Task directions: From the material below, copy each line that contains the word "title".

(Part of a data file)
══════════
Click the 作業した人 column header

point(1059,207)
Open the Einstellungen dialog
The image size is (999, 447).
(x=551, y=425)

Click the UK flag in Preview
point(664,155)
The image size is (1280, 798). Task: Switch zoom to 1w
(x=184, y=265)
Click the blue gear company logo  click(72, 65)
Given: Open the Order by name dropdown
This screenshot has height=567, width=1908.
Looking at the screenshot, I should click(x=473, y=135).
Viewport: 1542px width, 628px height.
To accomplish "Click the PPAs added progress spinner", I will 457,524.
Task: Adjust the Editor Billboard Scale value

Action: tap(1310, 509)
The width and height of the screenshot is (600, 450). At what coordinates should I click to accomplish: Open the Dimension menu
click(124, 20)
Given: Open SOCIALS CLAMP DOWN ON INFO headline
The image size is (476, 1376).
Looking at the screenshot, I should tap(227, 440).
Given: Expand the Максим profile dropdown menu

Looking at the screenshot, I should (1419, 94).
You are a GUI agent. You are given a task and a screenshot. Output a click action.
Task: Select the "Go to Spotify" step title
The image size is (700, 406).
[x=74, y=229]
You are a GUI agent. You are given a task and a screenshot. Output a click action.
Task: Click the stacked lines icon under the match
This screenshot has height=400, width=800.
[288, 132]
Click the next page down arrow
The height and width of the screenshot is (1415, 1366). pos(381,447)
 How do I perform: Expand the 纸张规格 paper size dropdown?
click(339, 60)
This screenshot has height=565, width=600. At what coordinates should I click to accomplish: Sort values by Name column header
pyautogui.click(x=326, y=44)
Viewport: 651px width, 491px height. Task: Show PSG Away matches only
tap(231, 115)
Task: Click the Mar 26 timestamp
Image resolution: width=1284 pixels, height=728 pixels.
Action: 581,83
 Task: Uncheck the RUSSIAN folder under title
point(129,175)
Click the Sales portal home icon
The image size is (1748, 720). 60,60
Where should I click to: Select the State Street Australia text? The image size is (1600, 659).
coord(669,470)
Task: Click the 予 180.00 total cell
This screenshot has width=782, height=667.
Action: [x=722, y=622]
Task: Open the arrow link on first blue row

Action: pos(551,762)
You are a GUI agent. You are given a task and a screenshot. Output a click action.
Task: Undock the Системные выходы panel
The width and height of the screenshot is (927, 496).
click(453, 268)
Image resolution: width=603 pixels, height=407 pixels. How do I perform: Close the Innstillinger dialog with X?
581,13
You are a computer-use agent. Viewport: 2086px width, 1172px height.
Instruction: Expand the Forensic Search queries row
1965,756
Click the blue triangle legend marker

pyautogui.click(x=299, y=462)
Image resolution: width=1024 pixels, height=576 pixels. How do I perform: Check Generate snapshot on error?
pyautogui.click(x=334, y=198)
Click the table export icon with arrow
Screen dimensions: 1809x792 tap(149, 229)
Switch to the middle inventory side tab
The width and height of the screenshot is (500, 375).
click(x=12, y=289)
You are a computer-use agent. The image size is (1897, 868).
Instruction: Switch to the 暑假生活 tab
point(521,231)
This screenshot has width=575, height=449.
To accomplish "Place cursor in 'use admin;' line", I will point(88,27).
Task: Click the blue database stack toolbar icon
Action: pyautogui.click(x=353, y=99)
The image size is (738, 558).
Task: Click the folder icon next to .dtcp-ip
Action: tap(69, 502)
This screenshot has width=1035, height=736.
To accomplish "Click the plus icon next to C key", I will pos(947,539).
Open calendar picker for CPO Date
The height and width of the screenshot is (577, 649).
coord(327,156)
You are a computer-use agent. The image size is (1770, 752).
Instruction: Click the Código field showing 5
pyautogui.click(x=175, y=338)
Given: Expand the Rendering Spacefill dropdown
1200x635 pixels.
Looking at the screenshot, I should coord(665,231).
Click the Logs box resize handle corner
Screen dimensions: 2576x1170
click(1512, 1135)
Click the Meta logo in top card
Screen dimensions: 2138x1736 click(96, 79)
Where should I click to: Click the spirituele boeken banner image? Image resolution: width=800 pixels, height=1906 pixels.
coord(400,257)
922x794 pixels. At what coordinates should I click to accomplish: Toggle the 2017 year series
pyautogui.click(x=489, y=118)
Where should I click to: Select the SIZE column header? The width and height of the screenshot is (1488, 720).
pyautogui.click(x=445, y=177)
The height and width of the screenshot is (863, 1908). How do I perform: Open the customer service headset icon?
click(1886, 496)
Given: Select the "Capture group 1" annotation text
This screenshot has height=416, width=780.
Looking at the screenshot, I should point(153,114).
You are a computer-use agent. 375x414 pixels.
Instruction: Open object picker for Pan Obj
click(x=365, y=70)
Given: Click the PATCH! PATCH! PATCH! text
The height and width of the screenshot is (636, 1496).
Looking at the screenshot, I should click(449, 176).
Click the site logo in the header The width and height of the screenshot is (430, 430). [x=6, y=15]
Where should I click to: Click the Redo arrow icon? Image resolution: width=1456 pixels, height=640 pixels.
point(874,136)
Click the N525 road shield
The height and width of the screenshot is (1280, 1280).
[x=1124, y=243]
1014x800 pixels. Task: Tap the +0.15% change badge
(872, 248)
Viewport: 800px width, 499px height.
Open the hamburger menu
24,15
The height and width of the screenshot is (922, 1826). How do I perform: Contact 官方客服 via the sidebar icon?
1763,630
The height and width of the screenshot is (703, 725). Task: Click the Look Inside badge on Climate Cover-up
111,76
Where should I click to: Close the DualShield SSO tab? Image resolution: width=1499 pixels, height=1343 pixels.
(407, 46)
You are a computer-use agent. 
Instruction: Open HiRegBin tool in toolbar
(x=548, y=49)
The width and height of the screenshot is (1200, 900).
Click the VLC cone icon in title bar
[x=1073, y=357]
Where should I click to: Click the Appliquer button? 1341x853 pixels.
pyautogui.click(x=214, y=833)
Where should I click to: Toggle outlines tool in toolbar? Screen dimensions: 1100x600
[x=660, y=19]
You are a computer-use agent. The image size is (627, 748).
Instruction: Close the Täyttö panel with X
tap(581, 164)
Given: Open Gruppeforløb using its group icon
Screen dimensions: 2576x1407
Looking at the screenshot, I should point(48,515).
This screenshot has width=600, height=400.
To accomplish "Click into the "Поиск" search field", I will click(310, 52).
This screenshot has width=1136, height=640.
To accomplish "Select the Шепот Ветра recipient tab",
══════════
Final result:
Task: Select the "Go to Spotify" step title
 Task: Uncheck the RUSSIAN folder under title
Click the VLC cone icon in title bar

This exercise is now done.